Por ello vivía solo, con un homúnculo que siempre le estaba sirviendo cuando él lo necesitaba. No era la única cosa viva con la que el alquimista vivía, una garrapata había decidido intentar compartir su existencia con la de aquel hombre extraño y meditabundo. Sin embargo, era un intento vano y fútil, puesto que por mucho que se acercara a él, el alquimista no reparaba nunca en su presencia, y por tanto no podía tentar con ver su amor correspondido.

No son estas las únicas herramientas de las que un alquimista se sirve para realizar su trabajo (exóticas pócimas, intrincados proyectos y ungüentos curativos). Contaba con una silla, la cual se sentaba en él, puesto que lo ayudaba a pensar; el resto del tiempo, cuando el alquimista estaba cansado, se retiraba la silla de la cabeza y se la rascaba debido a la fricción y al roce continuado de la madera. En su mesa de trabajo había desperdigadas cientos de cosas: legajos, pergaminos, probetas, minerales extraños (vitriolos, hamburguesas...), tubos de ensayo, balanzas, compases, cartones de pizzas (un alquimista tiene que comer), herramientas quirurgicas varias, alambique, mortero y mazo, y algunas pieles caducadas, entre otras muchas más cosas extrañas. Esa mesa lo ayudaba en todas sus tareas, y cuando sus experimentos conseguían resultados, guardaba sus logros en un estante desvencijado de madera, roido por el polvo y los insectos, dentro de frascos de cristal transparente con una pegatina escrita con pluma; allí burbujeaban y reposaban los fluidos de mágico poder. En otro lado había una gran tabla: pero él ya no usaba este tablón sostenido sobre dos patas de avestruz, porque durante mucho tiempo la había usado para sus experimentos con el homúnculo de ojos pardos como una mancha de barro, y tras mucho tiempo y mucho esfuerzo lo había conseguido. Y lo más importante, excavado en una pared, estaba incrustado el atanor, el horno donde el alquimista calcinaba y realizaba sus procesos.

Más allá, había una biblioteca repleta de libros polvorientos, cuyas tapas desgastadas estaban ilegibles, y cuya letra era bella y complicada de leer, como en los antiguos códices medievales.
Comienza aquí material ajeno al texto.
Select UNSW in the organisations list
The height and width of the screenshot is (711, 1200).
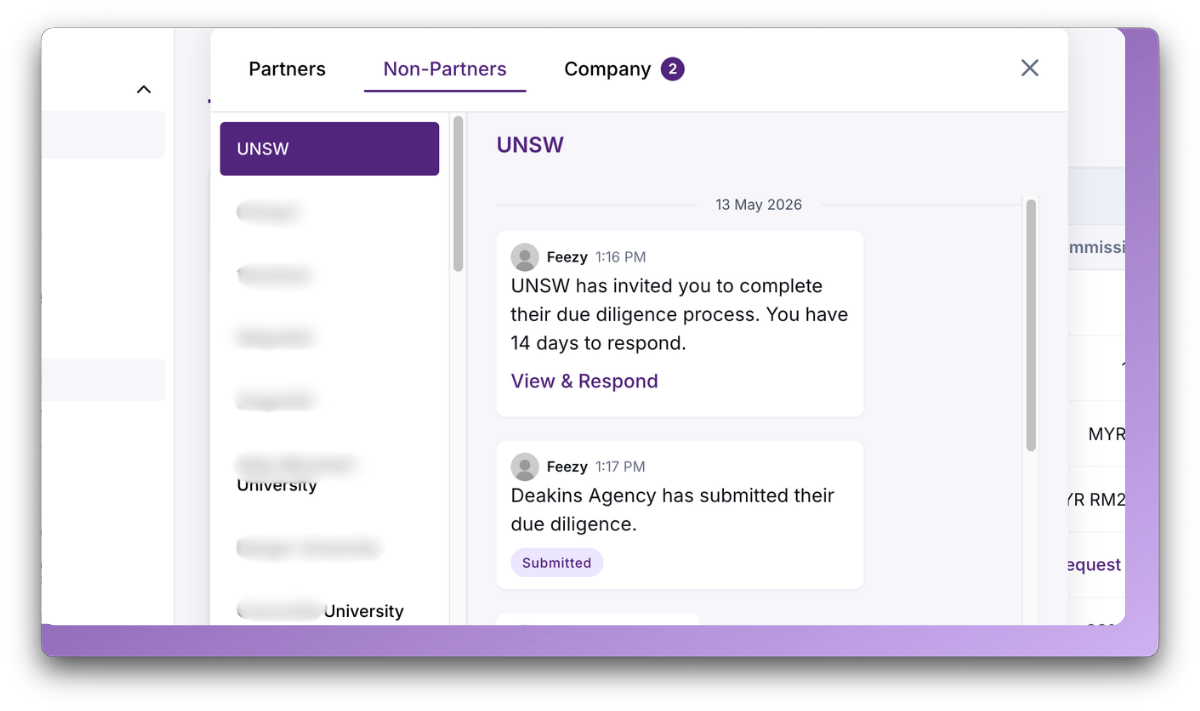(x=329, y=149)
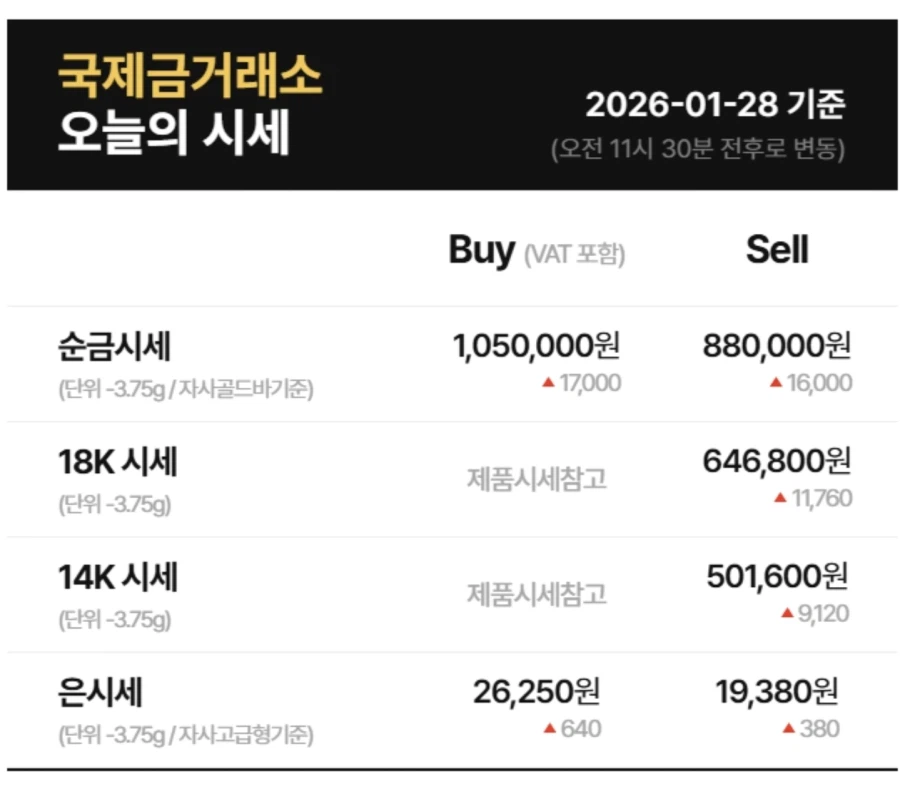
Task: Click the 국제금거래소 yellow title
Action: pos(190,77)
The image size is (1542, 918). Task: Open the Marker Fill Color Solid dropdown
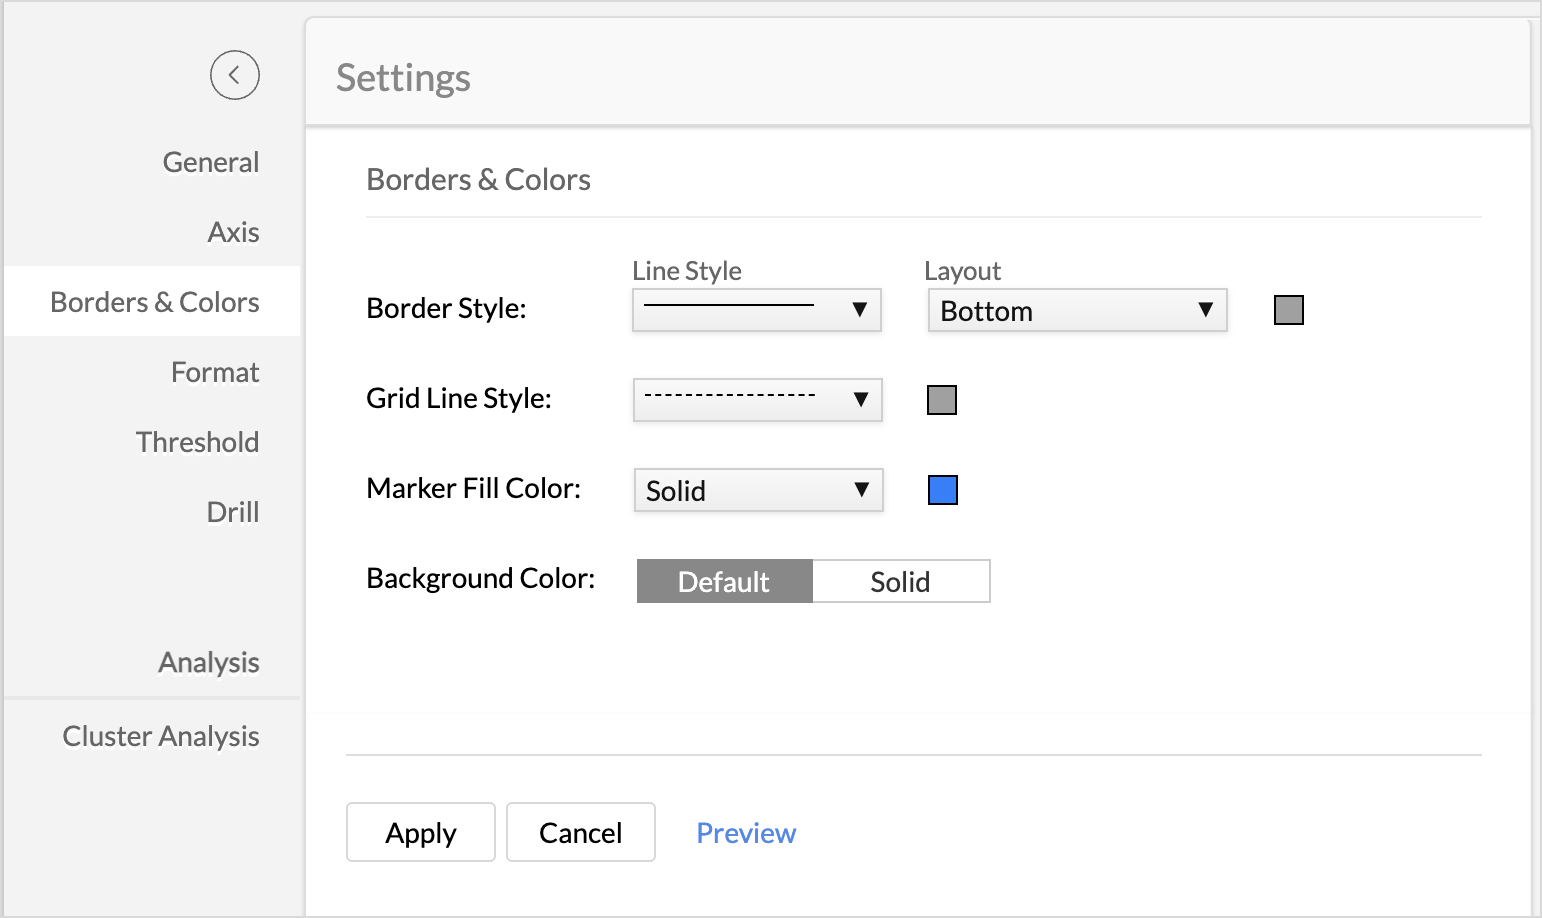tap(758, 490)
El alquimista consultaba a los antiguos maestros, en especial a Paracelso, cuando tenía dudas en materias metafísicas y químicas. En otras ocasiones, cuando quería consultar sobre la naturaleza de la materia, recurría a Aristóteles.

Pero el alquimista estaba un poco viejo y no podía distraerse con cualquier minucia, no antes de comenzar a chochear, por tanto cuando él necesitaba algo llamaba con su voz renqueante, cansada y chillona a su pequeña creación, y esta se precipitaba con rapidez buscando el material solicitado, pues sabía que su amo no toleraba la indulgencia, la lentitud, ni el fallo.

Falta decir que de allí nunca salía, y que el único contacto que tenía con el exterior era mediante el teléfono, con el cual pedía nuevos materiales. Allí pasaba días en activo y noches en vela, laborando y laborando e investigando nuevos métodos y nuevas pócimas.

En este lugar vivía el alquimista, un alquimista llamado Heterodoxo Copernico II, el último descendiente de la familia Copernico, y allí estaba laborando y laborando, cuando un día decidió salir de su cueva.